Results: Articles (N=18) were identified for literature review inclusion. Two systematic reviews identified were rated Level I and Level V.   Evidence ratings by research team members included 6% Level I, 44% Level IV, 6% Level V, 33% Level VI, and 11% Level VII.  One systematic literature review of 33 descriptive studies was rated level V. Four studies reported a predictive value for mortality and two described mortality reduction from use of MEWS tools. Three studies measured MEWS tool usage impact on emergency calls to RRTs and medical emergency teams (METs) (failure to rescue). Four articles reported impacts on both mortality and RRT utilization (failure to rescue measurements) through MEWS tool usage. MEWS instruments are expansively adopted and implementation suggested for detecting inpatients at-risk for clinical deterioration; however, limited high-level evidence and no clinical trials linked use of EWSS/MEWS tools to robust outcomes measures through this literature review.  This comprehensive literature review identified no assessment tool and algorithm combining nursing assessment findings adjusted for systemic inflammatory response syndrome (SIRS) criteria with lab results to aid in identification of both the at-risk and septic patient. A systematic review of peer-reviewed literature reported evaluations of 33 unique aggregate weighted track and trigger systems (AWTTS) physiological scoring tools. The 33 AWTTS tools evaluated by researchers lacked inclusion of all four SIRS criteria used to diagnose sepsis (Smith, Prytherch, Schmidt, & Featherstone, 2008). Notably, seven AWTTS screened for only two of the four SIRS criteria.  Only four evaluated AWTTS tools scored oxygen source required for respiratory support instead of oxygen saturation measurements despite oxygen source representing a more accurate picture of respiratory effort worsening (Smith et al., 2008). Additionally, variability in scored physiological MEWS components and the score assigned for each physiologic derangement differed between all 33 examined tools.

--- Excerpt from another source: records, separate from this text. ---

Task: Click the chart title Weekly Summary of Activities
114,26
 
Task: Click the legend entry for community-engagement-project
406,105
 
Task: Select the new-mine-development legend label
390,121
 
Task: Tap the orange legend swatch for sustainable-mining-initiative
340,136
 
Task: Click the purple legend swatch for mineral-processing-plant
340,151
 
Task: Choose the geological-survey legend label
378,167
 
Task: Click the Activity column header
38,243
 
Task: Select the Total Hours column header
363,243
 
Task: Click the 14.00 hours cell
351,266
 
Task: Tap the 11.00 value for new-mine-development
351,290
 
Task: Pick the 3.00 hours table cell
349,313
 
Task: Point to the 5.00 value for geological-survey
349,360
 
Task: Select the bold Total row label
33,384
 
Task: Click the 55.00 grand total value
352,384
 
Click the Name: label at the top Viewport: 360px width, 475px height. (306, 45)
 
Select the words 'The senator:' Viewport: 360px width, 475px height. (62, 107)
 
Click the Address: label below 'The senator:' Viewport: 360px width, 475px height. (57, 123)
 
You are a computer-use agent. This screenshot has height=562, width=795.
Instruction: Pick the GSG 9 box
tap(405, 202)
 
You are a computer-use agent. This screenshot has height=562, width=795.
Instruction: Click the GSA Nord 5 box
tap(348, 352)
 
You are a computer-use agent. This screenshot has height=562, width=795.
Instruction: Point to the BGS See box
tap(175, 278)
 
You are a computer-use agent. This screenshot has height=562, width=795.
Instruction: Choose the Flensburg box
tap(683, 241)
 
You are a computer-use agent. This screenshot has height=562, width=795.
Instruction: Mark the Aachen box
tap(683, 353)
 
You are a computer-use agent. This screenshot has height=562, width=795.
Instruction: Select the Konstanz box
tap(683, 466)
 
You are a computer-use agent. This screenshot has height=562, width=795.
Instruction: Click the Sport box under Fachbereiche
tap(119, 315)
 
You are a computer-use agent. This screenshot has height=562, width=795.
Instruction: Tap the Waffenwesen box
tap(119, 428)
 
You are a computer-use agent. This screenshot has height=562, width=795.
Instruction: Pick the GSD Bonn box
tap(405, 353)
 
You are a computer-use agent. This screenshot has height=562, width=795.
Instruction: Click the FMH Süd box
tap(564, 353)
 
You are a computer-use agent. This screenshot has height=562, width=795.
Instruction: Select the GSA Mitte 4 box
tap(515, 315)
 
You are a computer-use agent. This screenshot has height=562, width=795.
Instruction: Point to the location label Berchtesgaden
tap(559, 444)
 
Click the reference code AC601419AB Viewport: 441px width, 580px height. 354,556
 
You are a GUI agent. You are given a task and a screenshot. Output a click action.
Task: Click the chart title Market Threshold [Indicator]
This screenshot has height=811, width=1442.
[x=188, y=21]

Conclusion: Examined literature suggested physiological assessment findings can predict patient outcome.  Standards for validating MEWS criteria, organizational-specific reliability testing, and multi-site trials are recommended by this review team to establish robust evidence supporting MEWS tool usage. Systematic development and testing of all-cause illness (including sepsis) screening tools using sound research methods is imperative. MEWS instruments quantify patient clinical pictures with score weighted clinical decision algorithms to assist nurses’ clinical decision making.  Sound research methodology for tool development and testing potentially leads to improved outcomes and decreased incidence of failure to rescue. Clinical outcomes from tool development and testing should be measured, evaluated, and reported to publish MEWS impact on clinical outcomes.